EXERCISE DIRECTIONS:
All of the records must come back exactly as they were given.

Stored records:
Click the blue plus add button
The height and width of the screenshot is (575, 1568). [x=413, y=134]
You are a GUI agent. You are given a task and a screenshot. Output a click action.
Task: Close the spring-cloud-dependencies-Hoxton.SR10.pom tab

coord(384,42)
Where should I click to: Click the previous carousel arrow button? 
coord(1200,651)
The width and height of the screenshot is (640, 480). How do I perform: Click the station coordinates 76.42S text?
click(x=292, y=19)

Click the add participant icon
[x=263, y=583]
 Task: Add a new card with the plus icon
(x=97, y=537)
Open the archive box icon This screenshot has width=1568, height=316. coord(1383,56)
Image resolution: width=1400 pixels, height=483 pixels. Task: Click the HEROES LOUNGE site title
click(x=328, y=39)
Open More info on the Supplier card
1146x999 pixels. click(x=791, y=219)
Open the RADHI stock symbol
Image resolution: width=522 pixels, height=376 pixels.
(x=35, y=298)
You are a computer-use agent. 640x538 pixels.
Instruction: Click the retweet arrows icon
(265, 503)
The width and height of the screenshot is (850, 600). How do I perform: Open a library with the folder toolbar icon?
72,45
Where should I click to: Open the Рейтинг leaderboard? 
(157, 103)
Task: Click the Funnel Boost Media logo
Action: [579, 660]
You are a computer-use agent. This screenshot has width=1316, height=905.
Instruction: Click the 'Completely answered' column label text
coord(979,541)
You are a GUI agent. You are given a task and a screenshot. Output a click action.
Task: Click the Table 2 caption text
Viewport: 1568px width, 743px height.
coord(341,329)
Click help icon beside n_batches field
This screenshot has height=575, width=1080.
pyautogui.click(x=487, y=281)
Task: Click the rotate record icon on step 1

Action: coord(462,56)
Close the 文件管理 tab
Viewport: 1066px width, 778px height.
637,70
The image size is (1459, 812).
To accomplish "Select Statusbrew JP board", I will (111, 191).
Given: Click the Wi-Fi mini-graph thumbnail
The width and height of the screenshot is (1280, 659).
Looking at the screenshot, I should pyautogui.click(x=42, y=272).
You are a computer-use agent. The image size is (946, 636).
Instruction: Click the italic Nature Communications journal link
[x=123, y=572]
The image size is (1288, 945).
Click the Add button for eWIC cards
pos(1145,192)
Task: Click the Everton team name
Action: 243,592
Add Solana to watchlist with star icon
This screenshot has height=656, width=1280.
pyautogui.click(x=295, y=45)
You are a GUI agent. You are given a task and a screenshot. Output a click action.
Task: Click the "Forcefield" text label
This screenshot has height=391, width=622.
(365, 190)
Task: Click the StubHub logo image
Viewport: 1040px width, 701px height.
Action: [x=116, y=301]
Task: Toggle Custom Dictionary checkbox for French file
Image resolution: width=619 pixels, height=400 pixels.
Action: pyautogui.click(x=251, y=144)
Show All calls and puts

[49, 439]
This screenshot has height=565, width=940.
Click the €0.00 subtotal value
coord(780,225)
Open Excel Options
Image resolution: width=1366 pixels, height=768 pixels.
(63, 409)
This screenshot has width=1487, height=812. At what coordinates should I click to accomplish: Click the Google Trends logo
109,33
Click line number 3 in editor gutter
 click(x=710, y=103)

EXERCISE RESULT:
Click the blue plus add button
The height and width of the screenshot is (575, 1568). [x=413, y=134]
You are a GUI agent. You are given a task and a screenshot. Output a click action.
Task: Close the spring-cloud-dependencies-Hoxton.SR10.pom tab

coord(384,42)
Where should I click to: Click the previous carousel arrow button? 
coord(1200,651)
The width and height of the screenshot is (640, 480). How do I perform: Click the station coordinates 76.42S text?
click(x=292, y=19)

Click the add participant icon
[x=263, y=583]
 Task: Add a new card with the plus icon
(x=97, y=537)
Open the archive box icon This screenshot has width=1568, height=316. coord(1383,56)
Image resolution: width=1400 pixels, height=483 pixels. Task: Click the HEROES LOUNGE site title
click(x=328, y=39)
Open More info on the Supplier card
1146x999 pixels. click(x=791, y=219)
Open the RADHI stock symbol
Image resolution: width=522 pixels, height=376 pixels.
(x=35, y=298)
You are a computer-use agent. 640x538 pixels.
Instruction: Click the retweet arrows icon
(265, 503)
The width and height of the screenshot is (850, 600). How do I perform: Open a library with the folder toolbar icon?
72,45
Where should I click to: Open the Рейтинг leaderboard? 
(157, 103)
Task: Click the Funnel Boost Media logo
Action: [579, 660]
You are a computer-use agent. This screenshot has width=1316, height=905.
Instruction: Click the 'Completely answered' column label text
coord(979,541)
You are a GUI agent. You are given a task and a screenshot. Output a click action.
Task: Click the Table 2 caption text
Viewport: 1568px width, 743px height.
coord(341,329)
Click help icon beside n_batches field
This screenshot has height=575, width=1080.
pyautogui.click(x=487, y=281)
Task: Click the rotate record icon on step 1

Action: coord(462,56)
Close the 文件管理 tab
Viewport: 1066px width, 778px height.
637,70
The image size is (1459, 812).
To accomplish "Select Statusbrew JP board", I will (111, 191).
Given: Click the Wi-Fi mini-graph thumbnail
The width and height of the screenshot is (1280, 659).
Looking at the screenshot, I should pyautogui.click(x=42, y=272).
You are a computer-use agent. The image size is (946, 636).
Instruction: Click the italic Nature Communications journal link
[x=123, y=572]
The image size is (1288, 945).
Click the Add button for eWIC cards
pos(1145,192)
Task: Click the Everton team name
Action: 243,592
Add Solana to watchlist with star icon
This screenshot has height=656, width=1280.
pyautogui.click(x=295, y=45)
You are a GUI agent. You are given a task and a screenshot. Output a click action.
Task: Click the "Forcefield" text label
This screenshot has height=391, width=622.
(365, 190)
Task: Click the StubHub logo image
Viewport: 1040px width, 701px height.
Action: [x=116, y=301]
Task: Toggle Custom Dictionary checkbox for French file
Image resolution: width=619 pixels, height=400 pixels.
Action: pyautogui.click(x=251, y=144)
Show All calls and puts

[49, 439]
This screenshot has height=565, width=940.
Click the €0.00 subtotal value
coord(780,225)
Open Excel Options
Image resolution: width=1366 pixels, height=768 pixels.
(63, 409)
This screenshot has width=1487, height=812. At what coordinates should I click to accomplish: Click the Google Trends logo
109,33
Click line number 3 in editor gutter
 click(x=710, y=103)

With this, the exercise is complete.